There are times when I have been very proud to be a New Zealander.
A recent example has been New Zealand’s staunch support for the people of Ukraine and how NZ adopted a new policy which allowed sanctions to be imposed on Russians and Belarusians without a UN resolution.
Our policy positions have not been easy for some in the Labour government, but they have been the right thing to do.
Unfortunately, there are times when I feel great shame. Today is one of these.
I have just read a media statement from the representative offices of Japan, the US, Australia, the UK and Canada, based in Taipei, reaffirming support for Taiwan’s meaningful participation in the work of the World Health Organisation and Taiwan’s participation as an observer at the World Health Assembly (WHA).
NZ’s mystifying absence
Absent from this list is the NZ Commerce and Industry Office in Taipei. The absence of NZ from this list is particularly mystifying as NZ’s position is to support Taiwan’s meaningful participation in the work of the WHO and observership at the WHA.
I am sure this position will be reaffirmed over the next few days by the prime minister, foreign minister Mahuta and health minister Andrew Little, should anyone ask them.
So, why can we not say this on the ground in Taipei and stand alongside other countries which share our views?
What are Taiwan’s government and people thinking about NZ right now? We trumpet the fact that NZ has an independent foreign policy.
This allows us to take decisions that suit NZ interests and which reflect NZ values.
Is it not in our interests to have one of our major goods export markets, an important tourism market and a full democracy, which respects the rule of law, and has an independent media, as a part of the WHO at a time when we are still trying to cope with a global pandemic?
I think it is.
And I think we should be prepared to say so in NZ, at meetings of the WHA and in Taipei, where that support would be hugely appreciated by the people of Taiwan.
In the early 2000s, SARS broke out in China and threatened to spread around the world.
The WHO played a major role in checking the spread of the virus and it was ultimately contained before it was able to spread to all corners of the globe.
But SARS highlighted an important vulnerability in global defences against this and future diseases.
Because the WHO is a UN specialised agency, Taiwan was not allowed to be a member.
Therefore the 23.5 million people who live in Taiwan and those who visit, trade with, and host tourists and students from Taiwan were not provided with the same support that WHO members enjoyed.
Clearly this was an unintended consequence of decisions taken many years before and needed to be rectified.
NZ and a number of others took up Taiwan’s cause and eventually even China agreed that this situation was stupid and within a few years a workaround was found whereby Taiwan was allowed to observe meetings of the World Health Assembly.
This all worked well until Taiwan elected a president from the more independence-friendly Democratic People’s Party.
Pressure from Beijing
As part of the pressure put on the DPP government, China tried to restrict Taiwan’s international space and Taiwan’s WHA observership became a victim of this policy.
Along came covid-19, and the case for Taiwanese participation in the WHA has once more become compelling.

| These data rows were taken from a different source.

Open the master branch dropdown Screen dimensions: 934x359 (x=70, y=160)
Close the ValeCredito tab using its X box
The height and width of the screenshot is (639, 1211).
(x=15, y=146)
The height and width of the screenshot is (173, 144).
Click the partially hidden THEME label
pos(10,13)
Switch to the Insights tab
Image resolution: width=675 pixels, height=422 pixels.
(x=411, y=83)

In managing covid, Taiwan and NZ have worked closely and both health systems have used the other as an exemplar of how to respond to a pandemic. I am particularly surprised that NZ has chosen to stand aside from the statement issued in Taipei at a time when Nanaia Mahuta is foreign minister.

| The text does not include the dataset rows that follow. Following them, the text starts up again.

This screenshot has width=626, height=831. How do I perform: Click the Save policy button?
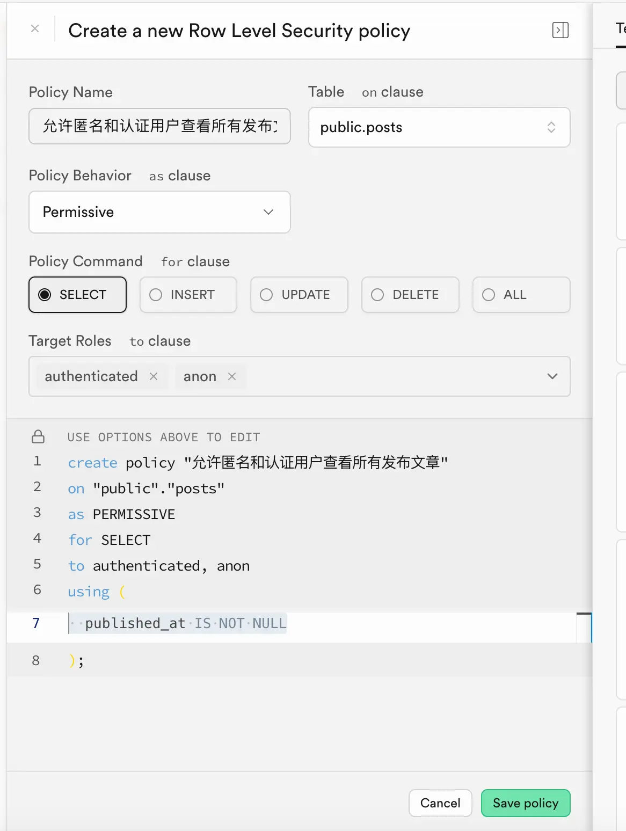pos(526,803)
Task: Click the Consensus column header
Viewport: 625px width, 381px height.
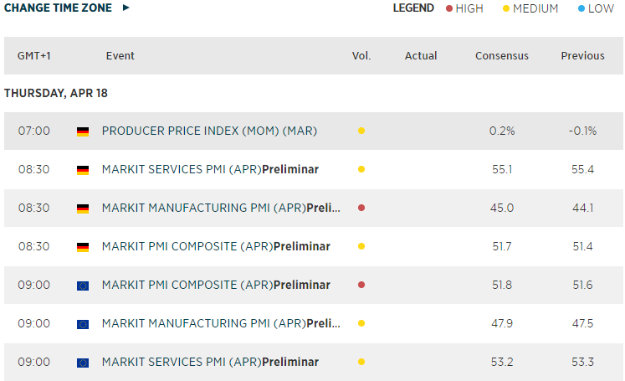Action: pyautogui.click(x=502, y=56)
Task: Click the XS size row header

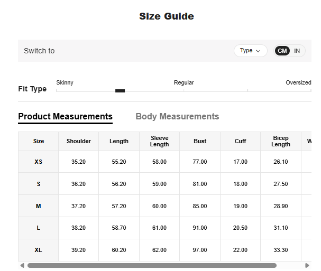Action: (39, 162)
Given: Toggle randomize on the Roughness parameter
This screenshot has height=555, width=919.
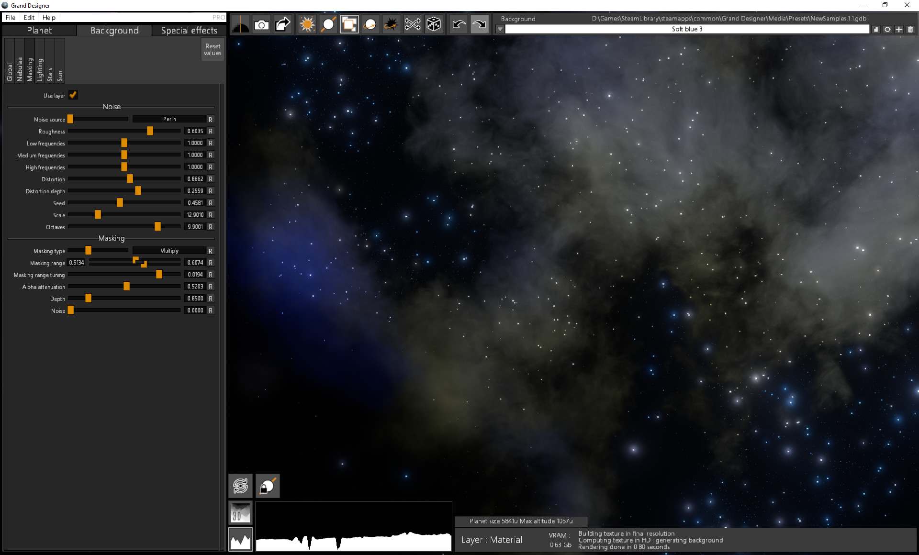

Under her leadership of NZ foreign policy, there have been obvious changes. Our policy is very much values-based and focused on the interests of indigenous peoples.
Taiwan has an indigenous population of around 800,000 people, depending on how it is measured.
This population shares the same DNA as Māori and as a result faces many of the same health challenges faced by Māori.
The minister knows this well. She has visited Taiwan and there are very strong and growing links between various Māori businesses, iwi and individuals and Taiwan’s indigenous tribes.
Her close relative, King Tūheitia, has travelled to Taiwan several times for treatment within Taiwan’s excellent health system.
The 800,000 indigenous people of Taiwan are also disadvantaged by Taiwan’s exclusion from the WHO.
Standing up to bullies
I am very sure NZ Commerce and Industry Office (NZCIO) support for the latest statement would have been appreciated greatly by Taiwan’s indigenous people, in particular.
NZCIO and indigenous tribal leaders have close and growing ties. So why did NZCIO not support this statement?
Hopefully media and the opposition will be asking this question.
I look forward to seeing how they express this, but the real reason is a constant concern about minimising public utterances on Taiwan policy because of a concern that China might react negatively.
China’s president Xi Jinping is just as threatened by Taiwan’s democratic system and free press as Vladimir Putin is by Ukraine’s democracy and free media.
There is only one way to deal with bullies.
Show solidarity with the like-minded and stand up to them.
The Australian, US, Japanese, British and Canadian offices in Taipei did the right thing and stood up for Taiwan in the face of Chinese bullying.
New Zealand did not.
I am ashamed by this.
Charles Finny is the chair of the NZ-Taiwan Business Council and was a lead negotiator for NZ’s free trade agreements with both China and Taiwan.